Montgomery denied that Britney Spears was prevented from marrying or forced to use birth control. She lashed back at James Spears, saying that Britney Spears has expressed no desire to oust her as she has with her father.
Montgomery said she is committed to staying on the job and is putting a care plan in place to help end the conservatorship, something she said James Spears has expressed no desire to do.
“Mr. Spears, as the Conservator of the Estate, and Ms. Montgomery, as the Conservator of the Person, should be working as a team to ensure that Ms. Spears’ best interest are being met, that she is on a path to recovery and termination of her conservatorship, and that she is living her best life possible," Montgomery said in a court filing.

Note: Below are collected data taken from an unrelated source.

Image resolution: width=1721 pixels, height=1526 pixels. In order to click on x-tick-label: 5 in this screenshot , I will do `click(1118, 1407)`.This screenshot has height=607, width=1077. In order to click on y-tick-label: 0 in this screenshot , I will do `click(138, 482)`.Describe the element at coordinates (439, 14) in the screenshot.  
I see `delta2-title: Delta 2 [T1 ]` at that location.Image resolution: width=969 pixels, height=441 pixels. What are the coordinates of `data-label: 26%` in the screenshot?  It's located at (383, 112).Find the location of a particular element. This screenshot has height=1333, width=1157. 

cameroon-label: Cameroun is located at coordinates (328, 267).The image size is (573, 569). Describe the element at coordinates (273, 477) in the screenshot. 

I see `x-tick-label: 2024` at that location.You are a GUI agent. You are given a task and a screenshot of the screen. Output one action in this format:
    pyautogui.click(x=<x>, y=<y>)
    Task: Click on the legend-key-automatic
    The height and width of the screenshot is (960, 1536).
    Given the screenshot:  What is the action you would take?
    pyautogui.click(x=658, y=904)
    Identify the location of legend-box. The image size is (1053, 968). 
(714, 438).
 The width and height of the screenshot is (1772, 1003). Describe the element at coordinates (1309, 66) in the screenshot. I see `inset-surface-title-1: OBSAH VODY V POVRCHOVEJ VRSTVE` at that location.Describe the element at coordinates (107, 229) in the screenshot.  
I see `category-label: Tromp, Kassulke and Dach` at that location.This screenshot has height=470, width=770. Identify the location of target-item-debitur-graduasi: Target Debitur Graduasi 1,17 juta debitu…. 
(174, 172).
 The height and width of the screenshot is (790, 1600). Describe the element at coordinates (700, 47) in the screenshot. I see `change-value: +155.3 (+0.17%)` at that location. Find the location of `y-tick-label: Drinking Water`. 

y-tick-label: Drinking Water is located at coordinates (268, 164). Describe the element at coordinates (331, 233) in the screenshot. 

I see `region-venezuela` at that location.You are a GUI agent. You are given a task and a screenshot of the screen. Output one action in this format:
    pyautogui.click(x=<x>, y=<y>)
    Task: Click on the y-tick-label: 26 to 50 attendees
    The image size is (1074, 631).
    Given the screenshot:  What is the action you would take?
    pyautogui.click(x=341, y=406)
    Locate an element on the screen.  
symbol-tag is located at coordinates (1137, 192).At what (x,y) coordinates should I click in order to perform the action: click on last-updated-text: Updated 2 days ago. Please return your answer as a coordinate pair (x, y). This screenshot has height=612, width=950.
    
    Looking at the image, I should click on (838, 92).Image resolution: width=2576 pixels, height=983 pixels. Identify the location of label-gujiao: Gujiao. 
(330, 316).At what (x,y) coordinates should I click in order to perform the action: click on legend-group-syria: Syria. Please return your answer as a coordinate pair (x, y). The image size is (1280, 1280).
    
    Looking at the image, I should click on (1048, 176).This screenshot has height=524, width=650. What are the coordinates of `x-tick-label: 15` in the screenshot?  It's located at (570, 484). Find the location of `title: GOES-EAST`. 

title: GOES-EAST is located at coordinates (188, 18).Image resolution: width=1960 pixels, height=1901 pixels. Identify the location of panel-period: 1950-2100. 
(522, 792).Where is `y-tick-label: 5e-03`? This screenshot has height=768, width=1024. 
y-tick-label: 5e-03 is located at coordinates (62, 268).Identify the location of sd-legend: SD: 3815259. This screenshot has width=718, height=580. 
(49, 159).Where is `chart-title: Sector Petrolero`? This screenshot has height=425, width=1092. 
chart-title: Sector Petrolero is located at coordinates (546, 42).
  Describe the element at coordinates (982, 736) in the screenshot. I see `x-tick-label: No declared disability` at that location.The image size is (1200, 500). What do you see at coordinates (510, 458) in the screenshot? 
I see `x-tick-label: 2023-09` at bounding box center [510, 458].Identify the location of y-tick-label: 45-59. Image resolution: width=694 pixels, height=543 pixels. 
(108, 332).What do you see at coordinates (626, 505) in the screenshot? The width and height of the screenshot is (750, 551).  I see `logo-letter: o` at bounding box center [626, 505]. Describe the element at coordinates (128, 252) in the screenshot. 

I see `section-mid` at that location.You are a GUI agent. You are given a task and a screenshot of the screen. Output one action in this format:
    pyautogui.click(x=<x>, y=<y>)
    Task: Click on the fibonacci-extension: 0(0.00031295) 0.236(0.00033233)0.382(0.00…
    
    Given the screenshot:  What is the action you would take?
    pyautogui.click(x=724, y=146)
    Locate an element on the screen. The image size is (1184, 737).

"Instead, Mr. Spears has decided it is time to start the finger-pointing and media attacks.... The mud-slinging by Mr. Spears and his new ‘It wasn’t me!’ strategy -- after being her sole or co-conservator for more than 13 years -- leaves Ms. Montgomery no other choice but to defend herself.”
Despite nearly two years on the job, Montgomery's status is still technically temporary. She appeared to be on track for permanent appointment before recent events.
Britney Spears will still be represented at Wednesday's hearing by her longtime court-appointed lawyer, Samuel Ingham III, who filed documents last week saying he resigned, effective as soon as she got a new attorney, which at the June hearing she said she wanted.
The Bessemer Trust, a financial company that Spears had sought as a replacement for her father last year but was instead appointed to work alongside him, also withdrew from the conservatorship last week, saying it no longer wanted to take part in a legal arrangement that she didn't want.